Work order →
Return only the lines running from the one that contains "Where should I" through the end of the entries, exactly, both ends included. Omit pictures.

....

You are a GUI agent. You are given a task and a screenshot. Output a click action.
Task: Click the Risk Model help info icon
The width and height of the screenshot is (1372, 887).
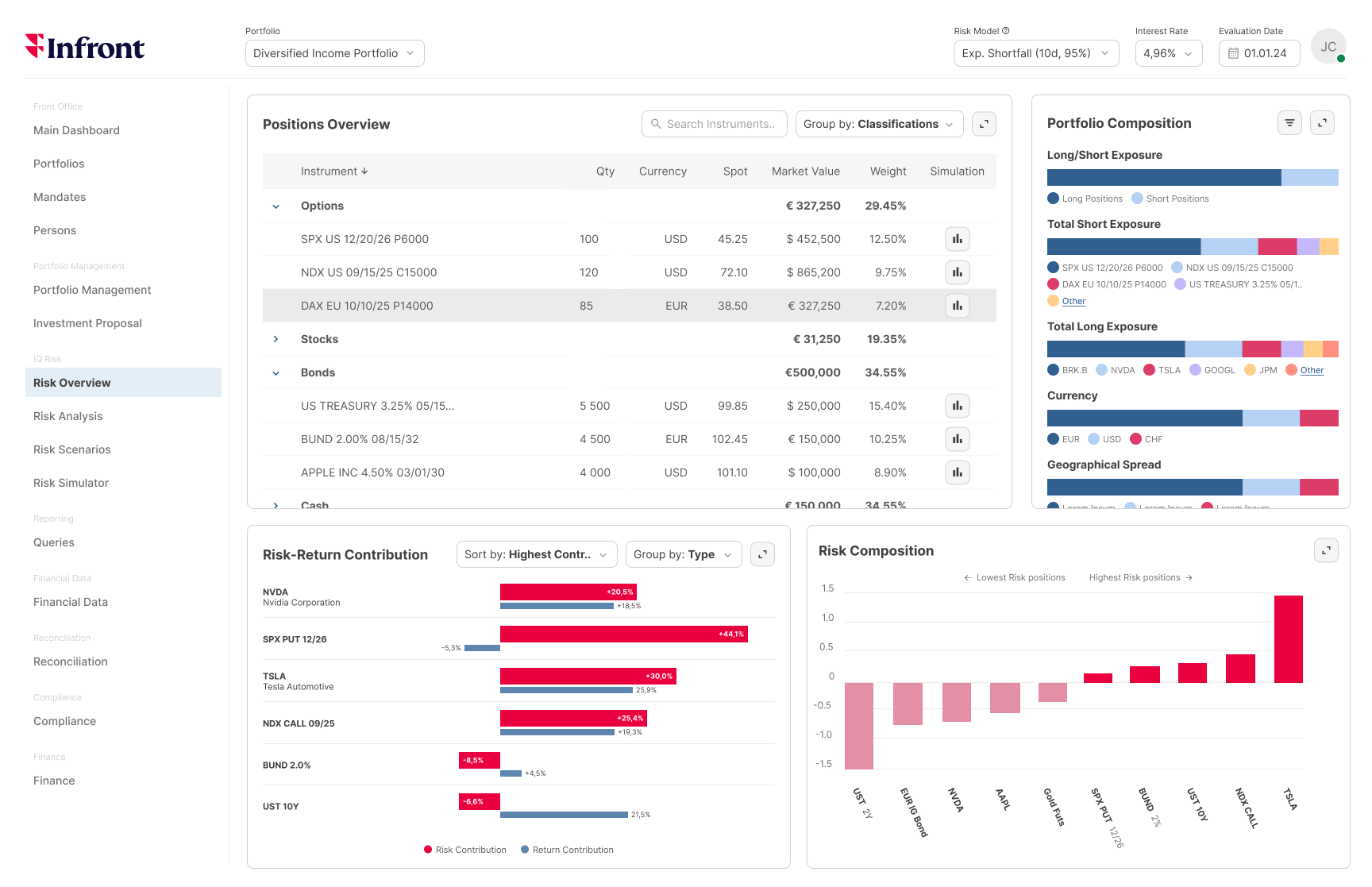pyautogui.click(x=1006, y=31)
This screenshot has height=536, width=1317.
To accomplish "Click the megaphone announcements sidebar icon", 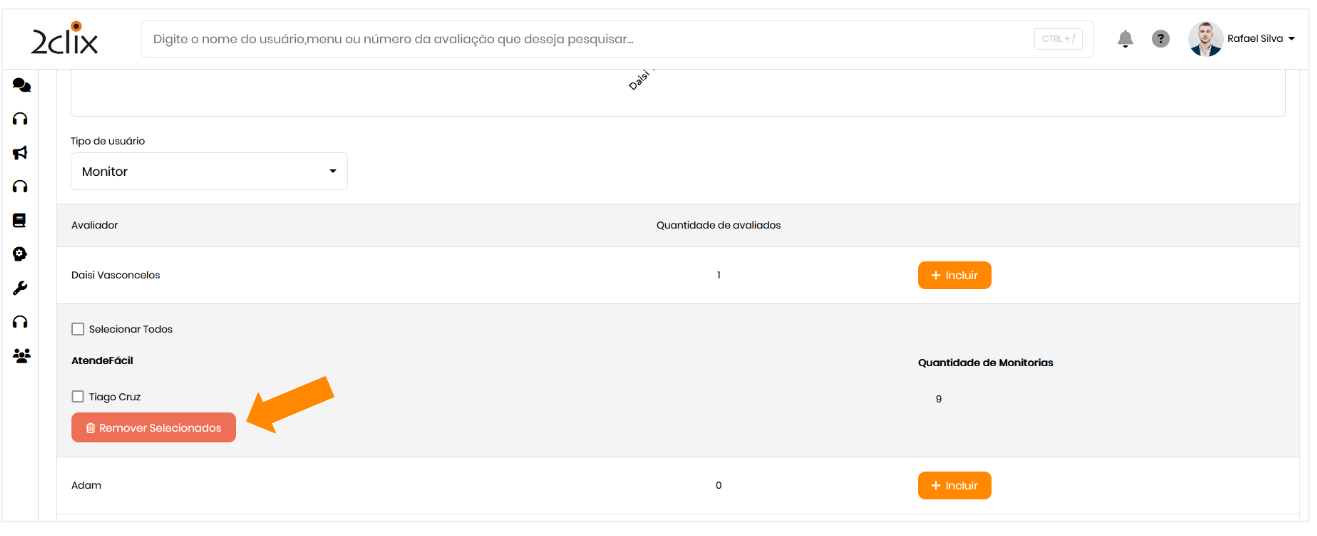I will (x=20, y=153).
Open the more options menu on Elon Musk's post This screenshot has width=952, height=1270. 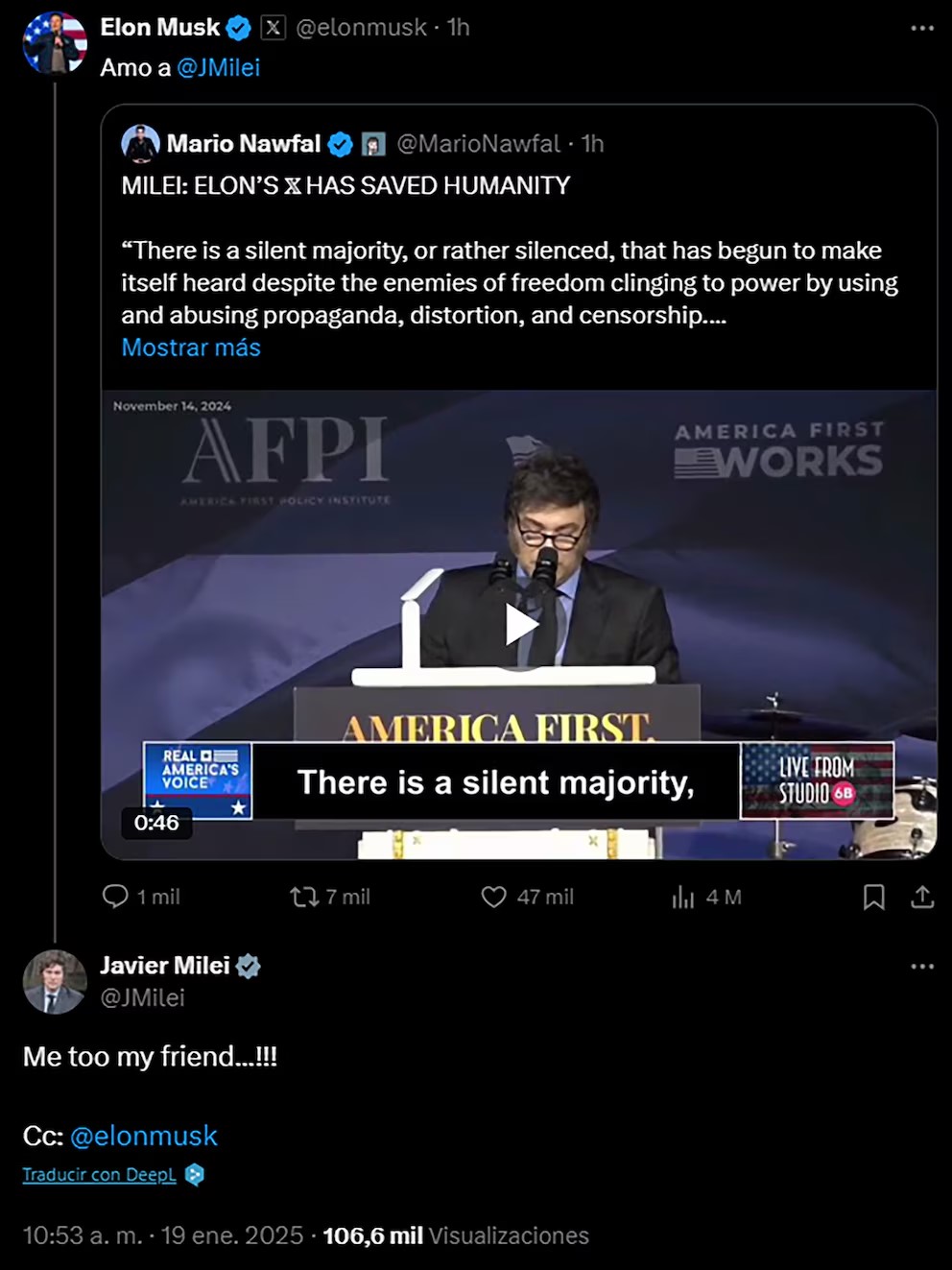coord(922,28)
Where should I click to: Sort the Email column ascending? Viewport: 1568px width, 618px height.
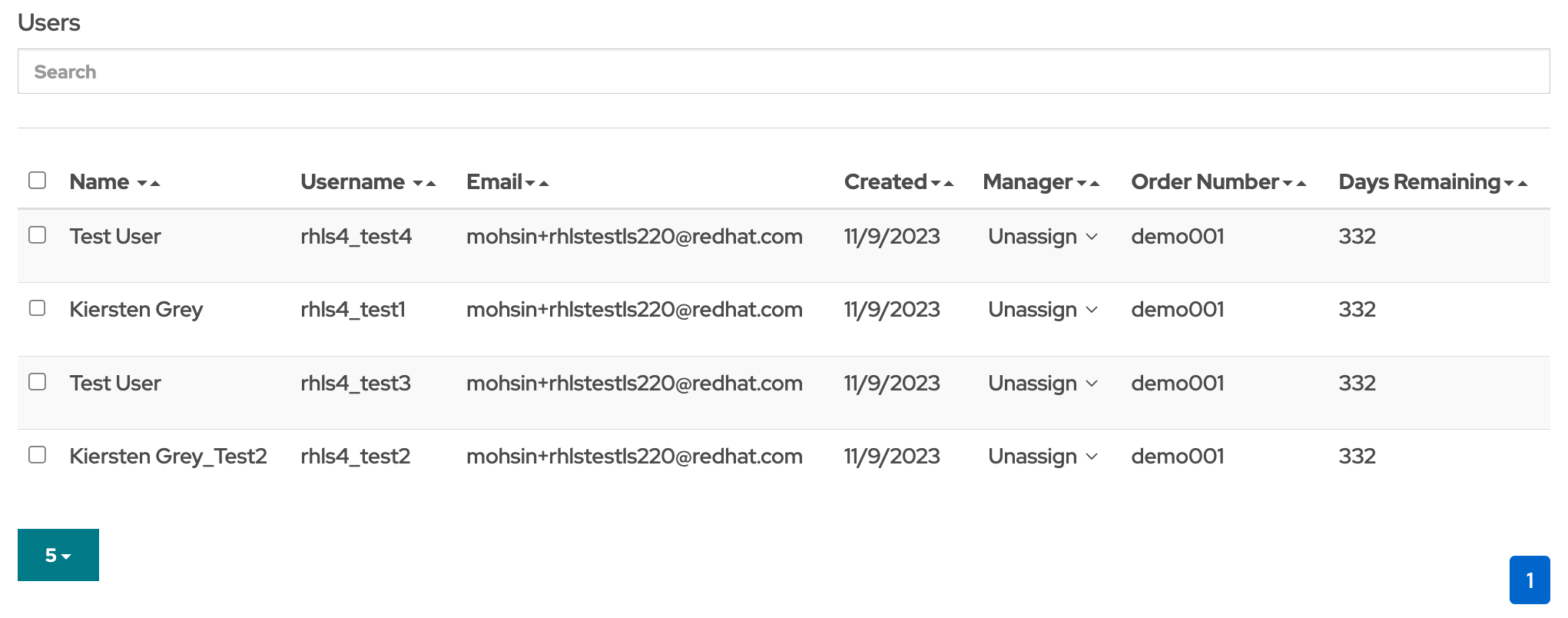point(545,181)
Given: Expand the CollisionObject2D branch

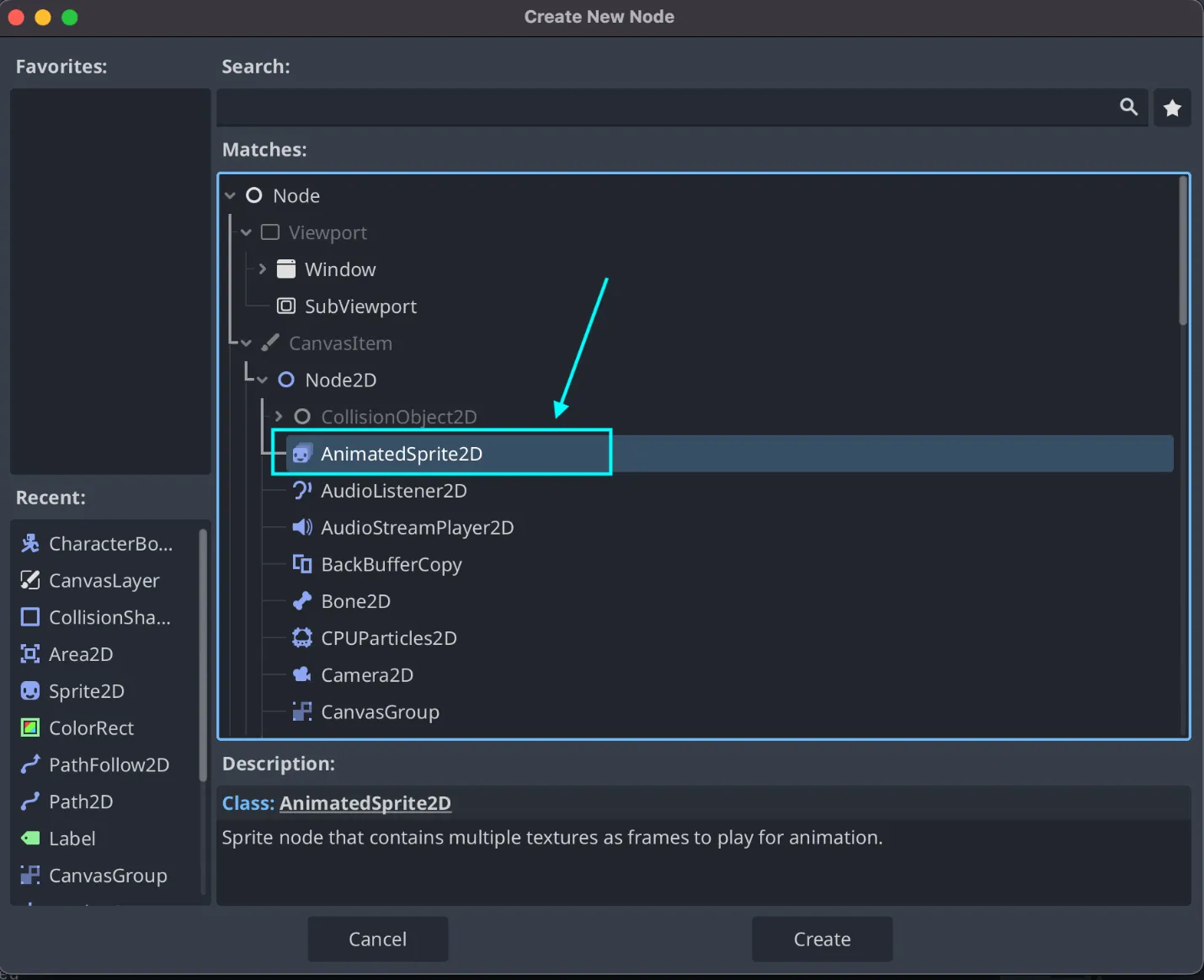Looking at the screenshot, I should (x=278, y=417).
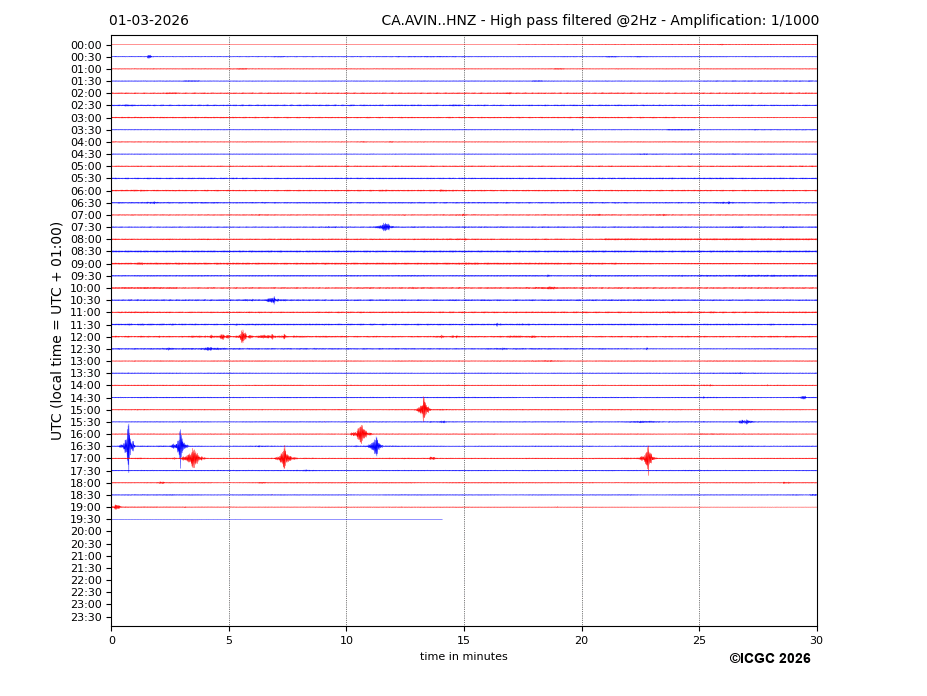Click the 23:30 time label
Image resolution: width=927 pixels, height=696 pixels.
(x=86, y=617)
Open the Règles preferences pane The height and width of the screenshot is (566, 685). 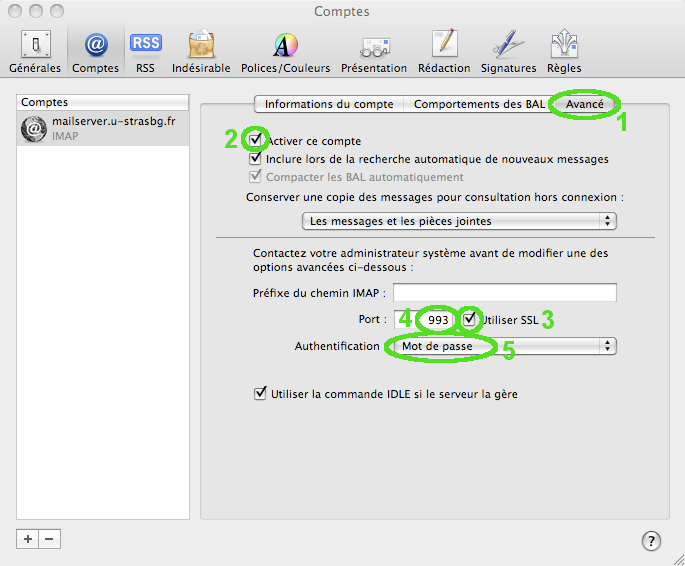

....

Answer to the exercise →
Where should I click to: Sort the Email column ascending? Viewport: 1568px width, 618px height.
point(545,181)
Given: Expand the CollisionObject2D branch

Looking at the screenshot, I should (x=278, y=417).
Click the 23:30 time label
Image resolution: width=927 pixels, height=696 pixels.
(x=86, y=617)
Open the Règles preferences pane The height and width of the screenshot is (566, 685). 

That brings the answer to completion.